_TASK DETAILS_:
Lines in the listing below that include the word "computer" need to be copied.

_DATASET EXCERPTS_:
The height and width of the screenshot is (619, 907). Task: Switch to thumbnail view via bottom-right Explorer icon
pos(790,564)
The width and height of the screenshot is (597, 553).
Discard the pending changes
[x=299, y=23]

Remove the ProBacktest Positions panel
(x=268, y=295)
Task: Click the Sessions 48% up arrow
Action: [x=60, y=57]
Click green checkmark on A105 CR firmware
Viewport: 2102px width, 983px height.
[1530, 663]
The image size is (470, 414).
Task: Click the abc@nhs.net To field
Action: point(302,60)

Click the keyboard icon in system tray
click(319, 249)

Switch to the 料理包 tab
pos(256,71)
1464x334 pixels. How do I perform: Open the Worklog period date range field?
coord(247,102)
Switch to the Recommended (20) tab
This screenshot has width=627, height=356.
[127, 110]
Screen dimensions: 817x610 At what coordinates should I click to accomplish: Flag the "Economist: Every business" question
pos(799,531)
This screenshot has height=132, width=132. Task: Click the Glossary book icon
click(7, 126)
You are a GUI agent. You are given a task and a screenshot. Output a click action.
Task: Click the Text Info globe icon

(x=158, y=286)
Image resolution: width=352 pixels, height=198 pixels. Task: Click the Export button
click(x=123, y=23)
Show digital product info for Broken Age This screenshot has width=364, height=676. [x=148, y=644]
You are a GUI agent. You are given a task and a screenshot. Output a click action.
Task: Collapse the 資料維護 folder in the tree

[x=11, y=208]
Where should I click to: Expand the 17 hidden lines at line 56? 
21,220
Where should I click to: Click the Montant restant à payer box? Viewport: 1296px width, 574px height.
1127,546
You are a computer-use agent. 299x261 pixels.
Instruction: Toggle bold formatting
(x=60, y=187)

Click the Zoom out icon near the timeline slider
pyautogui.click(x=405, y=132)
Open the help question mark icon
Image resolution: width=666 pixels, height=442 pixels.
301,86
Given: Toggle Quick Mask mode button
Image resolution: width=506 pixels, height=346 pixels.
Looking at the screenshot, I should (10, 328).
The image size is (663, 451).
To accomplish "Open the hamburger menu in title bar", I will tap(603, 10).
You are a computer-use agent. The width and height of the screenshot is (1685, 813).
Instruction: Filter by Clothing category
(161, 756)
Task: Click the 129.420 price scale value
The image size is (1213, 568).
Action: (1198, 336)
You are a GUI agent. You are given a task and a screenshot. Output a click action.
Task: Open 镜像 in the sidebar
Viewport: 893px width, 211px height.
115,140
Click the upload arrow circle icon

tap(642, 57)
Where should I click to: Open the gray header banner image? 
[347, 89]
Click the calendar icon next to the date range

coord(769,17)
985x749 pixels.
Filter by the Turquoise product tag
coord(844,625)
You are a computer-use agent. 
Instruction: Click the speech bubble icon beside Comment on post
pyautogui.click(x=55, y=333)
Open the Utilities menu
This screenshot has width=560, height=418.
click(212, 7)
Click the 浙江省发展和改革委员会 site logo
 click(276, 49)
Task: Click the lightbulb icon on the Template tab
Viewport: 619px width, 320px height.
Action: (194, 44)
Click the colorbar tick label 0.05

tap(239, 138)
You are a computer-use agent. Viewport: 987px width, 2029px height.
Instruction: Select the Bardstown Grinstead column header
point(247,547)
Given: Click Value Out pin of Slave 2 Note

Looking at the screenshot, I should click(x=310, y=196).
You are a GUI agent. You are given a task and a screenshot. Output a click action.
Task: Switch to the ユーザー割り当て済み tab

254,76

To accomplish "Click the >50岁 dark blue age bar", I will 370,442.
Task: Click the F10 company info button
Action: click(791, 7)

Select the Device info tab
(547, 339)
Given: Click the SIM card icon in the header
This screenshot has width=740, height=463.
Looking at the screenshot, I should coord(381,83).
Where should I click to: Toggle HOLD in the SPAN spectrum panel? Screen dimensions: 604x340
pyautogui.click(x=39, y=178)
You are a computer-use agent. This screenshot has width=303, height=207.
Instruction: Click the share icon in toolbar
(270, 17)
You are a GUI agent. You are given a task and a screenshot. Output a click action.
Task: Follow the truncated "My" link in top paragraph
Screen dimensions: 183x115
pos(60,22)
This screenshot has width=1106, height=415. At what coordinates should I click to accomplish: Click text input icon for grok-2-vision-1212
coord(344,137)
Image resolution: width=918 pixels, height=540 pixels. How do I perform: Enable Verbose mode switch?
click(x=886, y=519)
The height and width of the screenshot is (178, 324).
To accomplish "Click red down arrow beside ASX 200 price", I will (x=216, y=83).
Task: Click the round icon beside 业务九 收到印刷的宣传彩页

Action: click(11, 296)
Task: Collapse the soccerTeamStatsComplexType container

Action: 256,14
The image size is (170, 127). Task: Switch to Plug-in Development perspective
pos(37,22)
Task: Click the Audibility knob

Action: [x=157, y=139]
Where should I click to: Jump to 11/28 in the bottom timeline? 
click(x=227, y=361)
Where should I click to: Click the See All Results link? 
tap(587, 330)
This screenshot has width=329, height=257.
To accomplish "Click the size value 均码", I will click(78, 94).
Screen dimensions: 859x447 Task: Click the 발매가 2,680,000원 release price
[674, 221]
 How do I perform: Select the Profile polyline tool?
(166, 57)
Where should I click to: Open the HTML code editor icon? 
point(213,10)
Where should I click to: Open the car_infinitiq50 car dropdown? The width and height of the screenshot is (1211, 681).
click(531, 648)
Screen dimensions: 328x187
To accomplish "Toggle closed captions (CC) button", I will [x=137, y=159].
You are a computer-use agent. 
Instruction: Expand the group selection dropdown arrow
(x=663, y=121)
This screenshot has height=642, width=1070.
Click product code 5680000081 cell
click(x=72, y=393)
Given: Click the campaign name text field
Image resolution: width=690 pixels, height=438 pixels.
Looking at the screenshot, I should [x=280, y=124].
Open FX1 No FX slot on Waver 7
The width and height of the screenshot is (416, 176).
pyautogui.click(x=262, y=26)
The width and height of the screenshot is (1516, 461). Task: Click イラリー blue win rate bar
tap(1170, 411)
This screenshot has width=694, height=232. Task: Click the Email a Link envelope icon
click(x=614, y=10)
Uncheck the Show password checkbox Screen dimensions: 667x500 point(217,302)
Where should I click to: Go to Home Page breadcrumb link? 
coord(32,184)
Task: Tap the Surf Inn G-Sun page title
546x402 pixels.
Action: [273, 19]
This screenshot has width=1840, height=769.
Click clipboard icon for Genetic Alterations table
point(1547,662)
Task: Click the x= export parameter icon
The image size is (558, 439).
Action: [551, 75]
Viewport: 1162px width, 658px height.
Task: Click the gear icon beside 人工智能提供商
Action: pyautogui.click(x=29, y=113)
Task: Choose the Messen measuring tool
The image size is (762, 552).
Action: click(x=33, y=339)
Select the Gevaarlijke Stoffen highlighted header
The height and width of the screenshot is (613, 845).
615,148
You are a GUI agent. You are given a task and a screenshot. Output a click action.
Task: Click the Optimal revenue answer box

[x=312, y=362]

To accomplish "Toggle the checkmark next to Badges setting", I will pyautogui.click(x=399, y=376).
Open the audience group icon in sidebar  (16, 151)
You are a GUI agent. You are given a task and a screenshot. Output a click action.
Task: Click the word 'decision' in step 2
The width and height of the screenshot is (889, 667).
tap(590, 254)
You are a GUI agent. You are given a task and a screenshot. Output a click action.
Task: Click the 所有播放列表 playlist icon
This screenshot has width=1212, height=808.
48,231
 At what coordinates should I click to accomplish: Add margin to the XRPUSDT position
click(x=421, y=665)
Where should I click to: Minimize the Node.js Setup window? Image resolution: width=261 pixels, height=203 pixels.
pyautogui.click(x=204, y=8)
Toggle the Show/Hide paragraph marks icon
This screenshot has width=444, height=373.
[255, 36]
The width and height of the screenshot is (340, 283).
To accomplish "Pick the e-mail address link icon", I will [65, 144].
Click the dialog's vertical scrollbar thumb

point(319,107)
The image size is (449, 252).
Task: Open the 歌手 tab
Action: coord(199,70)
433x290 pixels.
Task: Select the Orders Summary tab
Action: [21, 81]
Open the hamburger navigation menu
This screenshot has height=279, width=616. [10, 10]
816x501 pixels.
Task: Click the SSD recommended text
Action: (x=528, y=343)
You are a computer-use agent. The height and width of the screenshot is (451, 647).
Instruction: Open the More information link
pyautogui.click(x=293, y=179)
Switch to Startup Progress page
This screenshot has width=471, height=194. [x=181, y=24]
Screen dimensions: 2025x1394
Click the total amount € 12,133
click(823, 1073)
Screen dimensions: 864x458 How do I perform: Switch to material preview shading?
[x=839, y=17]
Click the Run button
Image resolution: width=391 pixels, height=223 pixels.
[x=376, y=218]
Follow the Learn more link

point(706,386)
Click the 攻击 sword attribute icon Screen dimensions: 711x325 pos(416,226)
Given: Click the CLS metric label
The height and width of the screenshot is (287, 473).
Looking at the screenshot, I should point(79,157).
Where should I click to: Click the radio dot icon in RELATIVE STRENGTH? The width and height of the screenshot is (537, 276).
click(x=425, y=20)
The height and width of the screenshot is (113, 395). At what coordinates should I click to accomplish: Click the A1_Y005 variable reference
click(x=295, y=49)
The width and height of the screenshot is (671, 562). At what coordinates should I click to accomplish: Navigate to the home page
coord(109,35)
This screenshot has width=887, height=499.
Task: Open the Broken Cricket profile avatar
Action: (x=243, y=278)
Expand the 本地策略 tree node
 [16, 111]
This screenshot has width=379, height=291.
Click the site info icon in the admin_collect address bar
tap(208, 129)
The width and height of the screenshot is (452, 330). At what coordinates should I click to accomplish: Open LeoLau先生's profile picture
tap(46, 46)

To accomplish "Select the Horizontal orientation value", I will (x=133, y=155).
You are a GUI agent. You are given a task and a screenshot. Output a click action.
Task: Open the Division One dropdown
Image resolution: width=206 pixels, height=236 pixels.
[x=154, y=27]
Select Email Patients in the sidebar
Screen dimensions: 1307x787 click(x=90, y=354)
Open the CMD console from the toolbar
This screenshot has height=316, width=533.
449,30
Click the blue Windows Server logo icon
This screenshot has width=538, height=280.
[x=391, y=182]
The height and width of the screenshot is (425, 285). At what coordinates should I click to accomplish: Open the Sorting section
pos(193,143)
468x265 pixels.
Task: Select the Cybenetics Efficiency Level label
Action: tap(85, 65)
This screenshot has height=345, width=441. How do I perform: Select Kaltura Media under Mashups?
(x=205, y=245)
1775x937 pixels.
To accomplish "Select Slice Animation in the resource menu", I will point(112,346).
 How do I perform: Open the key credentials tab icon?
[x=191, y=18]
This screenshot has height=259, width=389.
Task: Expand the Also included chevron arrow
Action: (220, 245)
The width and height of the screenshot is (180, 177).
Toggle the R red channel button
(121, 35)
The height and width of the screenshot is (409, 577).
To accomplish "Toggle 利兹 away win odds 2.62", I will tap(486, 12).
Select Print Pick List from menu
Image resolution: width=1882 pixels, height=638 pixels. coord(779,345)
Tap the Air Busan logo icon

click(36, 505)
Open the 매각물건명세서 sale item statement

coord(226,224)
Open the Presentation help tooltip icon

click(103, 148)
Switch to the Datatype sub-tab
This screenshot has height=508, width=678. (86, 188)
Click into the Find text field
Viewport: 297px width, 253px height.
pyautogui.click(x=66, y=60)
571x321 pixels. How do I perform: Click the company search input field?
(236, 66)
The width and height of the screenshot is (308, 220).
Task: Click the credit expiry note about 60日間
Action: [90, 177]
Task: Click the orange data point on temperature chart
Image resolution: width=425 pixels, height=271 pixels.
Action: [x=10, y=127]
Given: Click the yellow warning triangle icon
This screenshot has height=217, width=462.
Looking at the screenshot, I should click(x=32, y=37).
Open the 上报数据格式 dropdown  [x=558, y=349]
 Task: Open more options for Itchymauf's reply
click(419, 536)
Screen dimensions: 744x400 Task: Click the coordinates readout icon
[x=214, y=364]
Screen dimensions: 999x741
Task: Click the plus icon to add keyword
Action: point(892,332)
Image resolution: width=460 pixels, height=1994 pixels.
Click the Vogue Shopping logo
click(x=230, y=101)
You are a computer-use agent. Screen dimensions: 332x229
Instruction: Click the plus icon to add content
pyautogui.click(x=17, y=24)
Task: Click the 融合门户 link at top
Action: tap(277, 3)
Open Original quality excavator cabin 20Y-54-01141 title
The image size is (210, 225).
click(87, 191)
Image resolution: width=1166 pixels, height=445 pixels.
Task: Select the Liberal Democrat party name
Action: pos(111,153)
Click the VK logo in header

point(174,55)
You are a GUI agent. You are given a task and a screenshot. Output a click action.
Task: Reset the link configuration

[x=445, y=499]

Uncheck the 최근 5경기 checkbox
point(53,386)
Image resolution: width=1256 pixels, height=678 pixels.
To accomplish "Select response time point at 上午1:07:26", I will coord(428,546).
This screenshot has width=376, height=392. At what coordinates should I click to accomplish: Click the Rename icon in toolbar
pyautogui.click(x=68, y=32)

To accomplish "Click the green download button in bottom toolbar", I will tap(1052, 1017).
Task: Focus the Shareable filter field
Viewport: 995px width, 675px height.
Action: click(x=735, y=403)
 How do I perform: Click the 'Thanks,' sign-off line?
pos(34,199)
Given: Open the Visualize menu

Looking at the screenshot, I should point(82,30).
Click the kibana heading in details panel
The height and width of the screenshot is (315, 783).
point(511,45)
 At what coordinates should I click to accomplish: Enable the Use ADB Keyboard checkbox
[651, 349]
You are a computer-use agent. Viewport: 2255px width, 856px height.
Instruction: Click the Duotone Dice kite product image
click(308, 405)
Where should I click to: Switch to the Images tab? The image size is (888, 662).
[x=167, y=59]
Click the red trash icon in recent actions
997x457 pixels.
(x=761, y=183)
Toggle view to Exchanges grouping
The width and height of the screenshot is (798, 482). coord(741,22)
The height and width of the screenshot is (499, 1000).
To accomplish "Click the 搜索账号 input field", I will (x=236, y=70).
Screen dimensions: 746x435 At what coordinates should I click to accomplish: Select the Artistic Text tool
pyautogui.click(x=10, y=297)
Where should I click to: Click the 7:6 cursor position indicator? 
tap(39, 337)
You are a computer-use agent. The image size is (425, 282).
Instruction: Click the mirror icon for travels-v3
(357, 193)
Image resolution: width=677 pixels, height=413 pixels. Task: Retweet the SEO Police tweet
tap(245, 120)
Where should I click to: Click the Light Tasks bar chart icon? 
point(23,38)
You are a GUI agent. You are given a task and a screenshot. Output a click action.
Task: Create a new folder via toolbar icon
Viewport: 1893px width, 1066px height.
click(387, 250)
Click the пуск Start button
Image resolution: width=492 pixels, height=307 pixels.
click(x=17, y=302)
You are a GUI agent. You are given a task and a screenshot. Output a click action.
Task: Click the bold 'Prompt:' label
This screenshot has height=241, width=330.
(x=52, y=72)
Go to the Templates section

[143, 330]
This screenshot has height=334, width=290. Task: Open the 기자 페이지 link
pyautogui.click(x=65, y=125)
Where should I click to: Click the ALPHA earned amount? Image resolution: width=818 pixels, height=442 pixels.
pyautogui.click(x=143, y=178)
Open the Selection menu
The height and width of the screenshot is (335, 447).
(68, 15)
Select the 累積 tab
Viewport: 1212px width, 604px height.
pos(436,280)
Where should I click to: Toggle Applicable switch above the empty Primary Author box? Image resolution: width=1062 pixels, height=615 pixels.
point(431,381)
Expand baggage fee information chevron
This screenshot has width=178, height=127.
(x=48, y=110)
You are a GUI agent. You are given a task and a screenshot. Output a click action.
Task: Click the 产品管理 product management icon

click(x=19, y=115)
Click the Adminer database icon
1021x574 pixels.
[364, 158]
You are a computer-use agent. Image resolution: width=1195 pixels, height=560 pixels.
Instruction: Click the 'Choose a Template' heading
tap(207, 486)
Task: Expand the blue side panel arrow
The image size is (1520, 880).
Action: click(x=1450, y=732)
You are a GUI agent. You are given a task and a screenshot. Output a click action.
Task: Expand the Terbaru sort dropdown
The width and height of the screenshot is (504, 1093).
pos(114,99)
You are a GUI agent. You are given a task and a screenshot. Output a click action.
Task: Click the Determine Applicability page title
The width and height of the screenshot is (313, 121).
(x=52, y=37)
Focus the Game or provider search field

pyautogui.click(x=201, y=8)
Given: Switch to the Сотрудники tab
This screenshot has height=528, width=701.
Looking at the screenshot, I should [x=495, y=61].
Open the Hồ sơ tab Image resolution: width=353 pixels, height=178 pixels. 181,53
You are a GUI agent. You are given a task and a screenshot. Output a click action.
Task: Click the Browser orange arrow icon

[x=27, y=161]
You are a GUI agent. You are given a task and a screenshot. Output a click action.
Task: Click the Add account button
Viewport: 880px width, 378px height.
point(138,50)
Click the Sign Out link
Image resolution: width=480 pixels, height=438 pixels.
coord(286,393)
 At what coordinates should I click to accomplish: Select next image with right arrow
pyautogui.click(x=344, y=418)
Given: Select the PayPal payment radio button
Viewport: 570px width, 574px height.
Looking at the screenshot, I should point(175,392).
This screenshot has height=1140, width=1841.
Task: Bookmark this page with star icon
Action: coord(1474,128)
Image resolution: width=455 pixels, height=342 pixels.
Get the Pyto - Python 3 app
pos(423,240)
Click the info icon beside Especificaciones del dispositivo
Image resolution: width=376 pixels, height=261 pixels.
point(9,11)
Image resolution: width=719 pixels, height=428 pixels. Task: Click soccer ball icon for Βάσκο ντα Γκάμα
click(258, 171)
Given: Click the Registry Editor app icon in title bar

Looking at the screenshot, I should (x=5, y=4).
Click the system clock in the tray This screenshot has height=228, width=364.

_SOLUTION TO THIS PROBLEM_:
You are a computer-use agent. 299x261 pixels.
You are a computer-use agent. The width and height of the screenshot is (1685, 813).
You are a computer-use agent. 
You are a computer-use agent. Viewport: 987px width, 2029px height.
You are a computer-use agent. This screenshot has width=303, height=207.
You are a computer-use agent. 
You are a computer-use agent. The height and width of the screenshot is (451, 647).
You are a computer-use agent. Screen dimensions: 332x229
You are a computer-use agent. Viewport: 2255px width, 856px height.
You are a computer-use agent. The image size is (425, 282).
You are a computer-use agent. Image resolution: width=1195 pixels, height=560 pixels.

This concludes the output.